Minor Roman Churches: San Cesareo de Appia

The Roman church San Cesareo de Appia (also known as San Cesario in Palatio) is -- as you might have guessed already -- located on the ancient Appian Way (Via Appia) on the site of what was around the second or third century, originally a Roman bath.  The patron saint of the church is St. Caesarius of Terracina, a third century deacon and martyr and patron saint of Roman emperors, whose relics were moved to Rome by the Emperor Valentinian after he was said to have been cured at his shrine in Terracina.   As far as the church itself is concerned, the original church on this site is thought to have originated in the eighth century, though there is little record of it; the present church, built upon the earlier fabric, dates to the very beginning of the sixteenth century as a project that put under the patronage of the Cardinal, antiquarian and scholar of the Roman church, Cesare Baronius.  

As a point of interest for our readers this was the titular church of one Cardinal Karol Wojtyla in the past -- the future Pope John Paul II. 

The altar and schola cantorum exhibit beautiful cosmatesque work whose origins are unknown. There is some speculation that they might have originally come from the Lateran archbasilica under the aegeis of Cardinal Baronius but this is purely speculation. Whatever the case it is beautiful and compelling work that adds a very Roman and Romanesque touch to a church that was built during the counter-reformation period. In that regard it is rather distinctive to other churches from this period, but certainly reflective of the Roman and antiquarian interests of Cardinal Baronius.

The facing of the altar is quite interesting, both for its beautiful coloured marbles, but also the rather unique inclusion of animal and bird designs, ranging from doves, sheep, horses and phoenixes.

Also of note are the walls, or transennae, that support the lecterns on each side (which are distinct from the ambo which we will show later). These too contain beautiful polychrome marbles and cosmatesque work.

The ciborium over the altar itself dates to the seventeenth century but fits in nicely with the medieval components that were imported in San Cesareo by Cardinal Baronius.
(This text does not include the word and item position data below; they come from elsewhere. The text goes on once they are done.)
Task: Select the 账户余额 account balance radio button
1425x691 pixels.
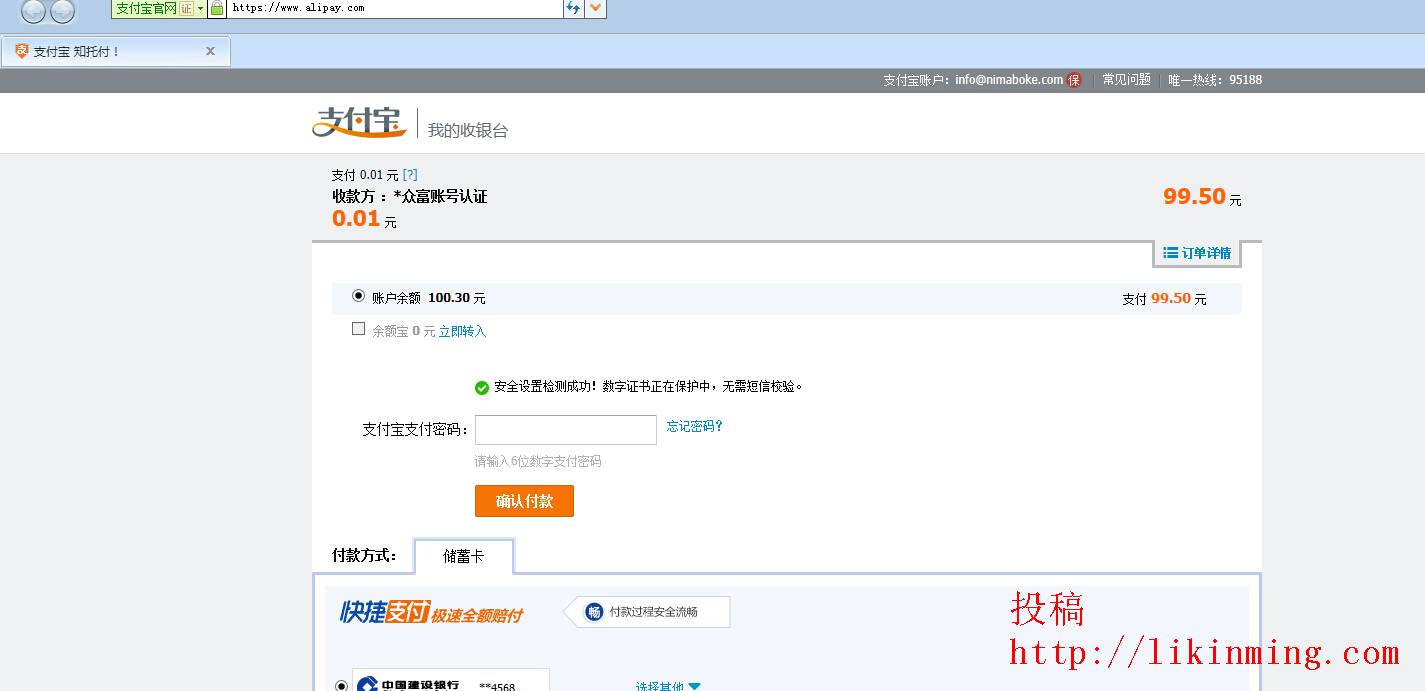Action: (x=358, y=296)
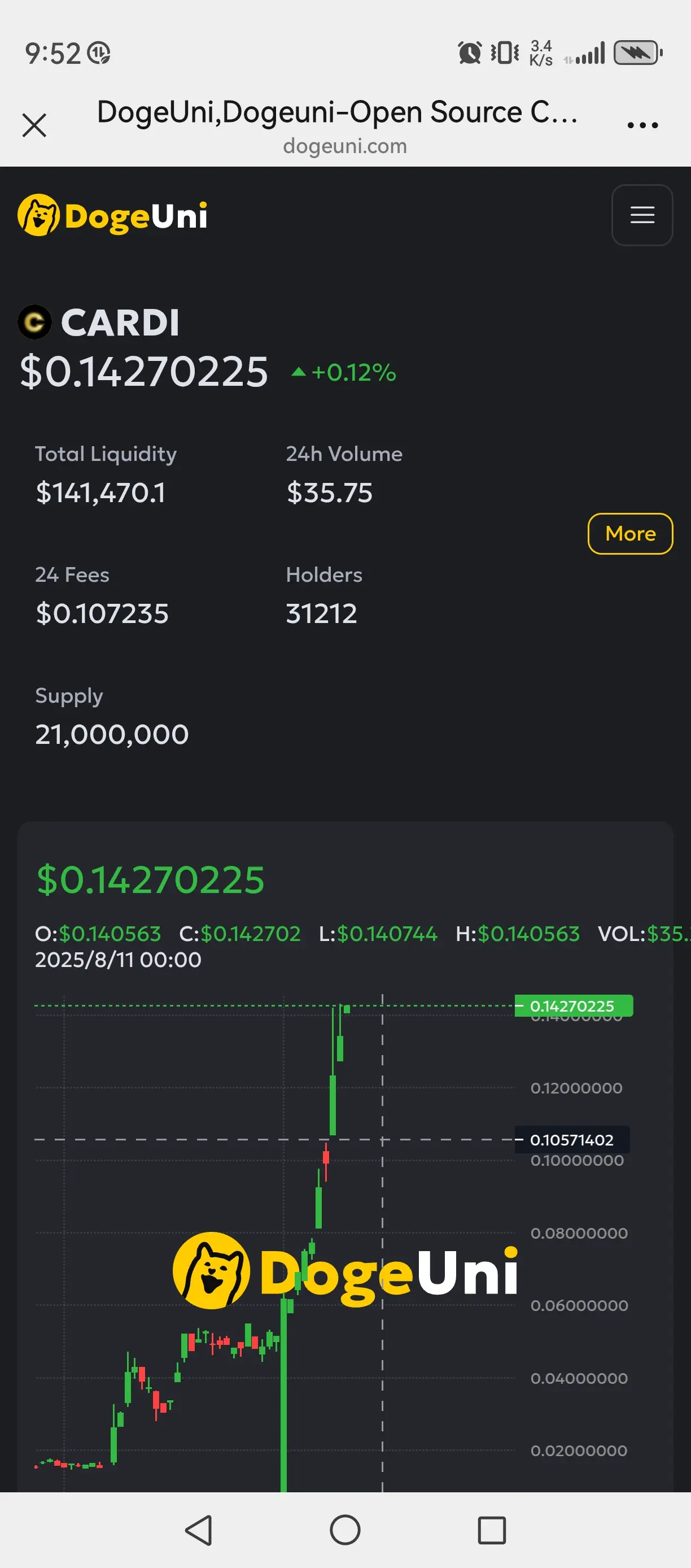Tap the green 0.14270225 price label
This screenshot has height=1568, width=691.
click(574, 1005)
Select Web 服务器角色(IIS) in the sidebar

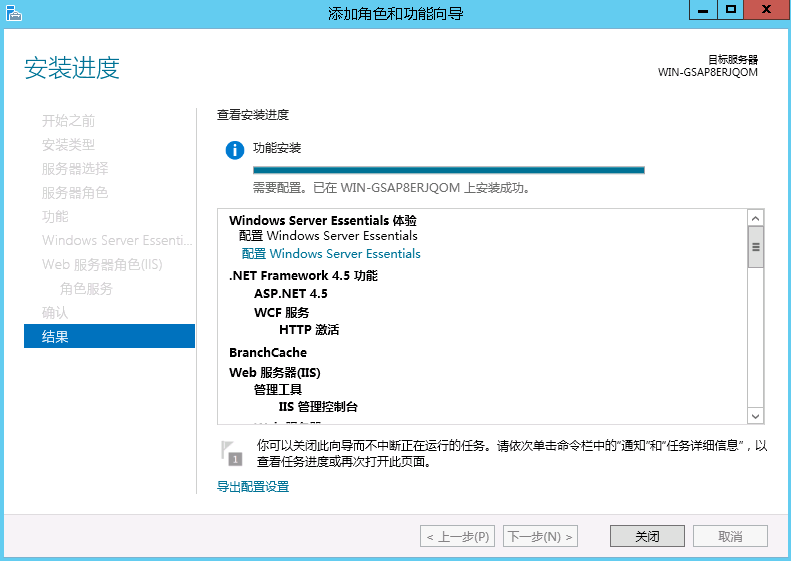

The inner decoration appears to likely feature the four Latin Doctors of the Church, surmounted by a dome showing cherubs surrounding an image of the Holy Spirit. 

Beneath the main altar, at the level of the floor of the nave is what would normally be considered a confessio, with angels pulling back curtains and a grate visible in which one would expect to look and find relics. Apparently this has never been the case and at this time what is to be found there is an image of St. Cesarius. 

In the apse above is a unique image showing God the Father surrounded by angels painted by Francesco Zucchi. 

The ambo is located outside the sanctuary in the usual location and contains both red porphyry as well as further cosmatesque work, serpentine columns and various carvings depicting symbols of the Four Evangelists. 

The throne located behind the high altar similarly contains serpentine columns and cosmatesque work, and like the altar before it, likewise contains bird and animal motifs

Coffered ceilings from this period frequently contain the stemma of the pope(s) and/or cardinal patrons of the church, but San Cesareo's ceiling also includes an image of St. Caesarius himself. (The papal arms are those of Clement VIII.)

Finally, a view from the ambo back toward the narthex showing some of the fresco work. 

A very fine Roman church located off the beaten path -- at least the contemporary Roman one that is, if not the ancient Appian one.